古くから民藝運動に縁のある岡山県倉敷市。白壁の蔵屋敷が並ぶ、風情ある倉敷美観地区の一角、阿智神社のふもとにあるのが『融民藝店』だ。店主の山本尚意さんは、先代の小林融子さんから2022年に店ごと事業を引き継いだ。
「もともと1971年に創業し、2021年に50周年を迎えました。その節目に融子さんは引退されることに。僕は店に通っていたこともあって声をかけていただきました。店名を変えてもいいし、自由にしていいと言ってくださったのですが、融子さんの時代は全国からお客様がいらしたので、何より同じ店があることが大事だと思いました」
店名はもちろん、倉敷民藝館の初代館長・外村吉之介が書いた文字が残る看板、什器や店の佇まいはそのままにした。店内に並ぶ陶器や吹きガラス、手織りの織物、カゴなど、そのまま受け継いだ作り手のものも多いが、一方で、山本さんの独自の解釈で新たに取り扱いをはじめたものもある。

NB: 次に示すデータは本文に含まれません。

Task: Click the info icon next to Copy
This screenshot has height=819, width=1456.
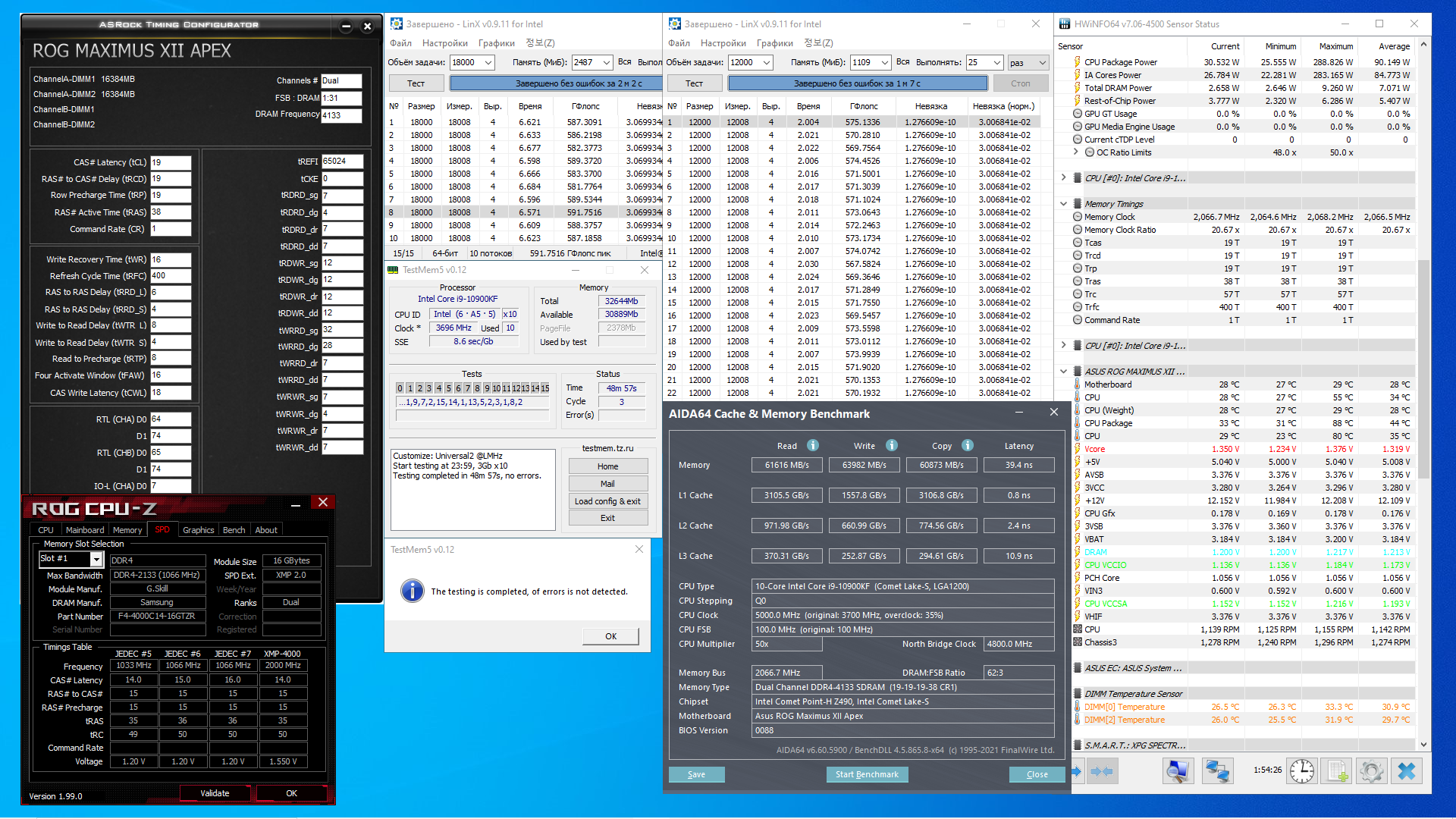Action: click(968, 446)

「融子さんは何より『生活に使える道具』であることに重点を置いていました。”健康で、無駄がなく、真面目で、威張らない”という外村の言葉がありますが、無駄な装飾や技術を誇張するようなものはお好きではありませんでした。ただ、実際に作り手と話して思いを聞くと、今の時代だったらいいかもしれないと思えるものもあって、それは積極的に取り入れていくようにしています」

最近、提案しているのは備中和紙の張り子。生活に必須の道具ではないが、土地に根付いた技術もまた民藝の延長線上にあるものだと捉える。
「先代の思いを引き継ぎながら、現代の暮らしに合った民藝を紹介していきたいと思っています。『今晩、あれに使いたいから』くらいの感じで気軽に器を選びに来てくれる店になったらいいなと。実際に目や手に触れたことが学びになり、新たな体験ができたり、記憶に残ったり。これからもそんな店であり続けたいと思います」
岡山県倉敷市阿知2−25−48 ☎086−424−8722 11:00〜18:00 月火休 臨時休業の場合はInstagram(@toworu_mingei)にて。店舗は江戸時代の町家を活用。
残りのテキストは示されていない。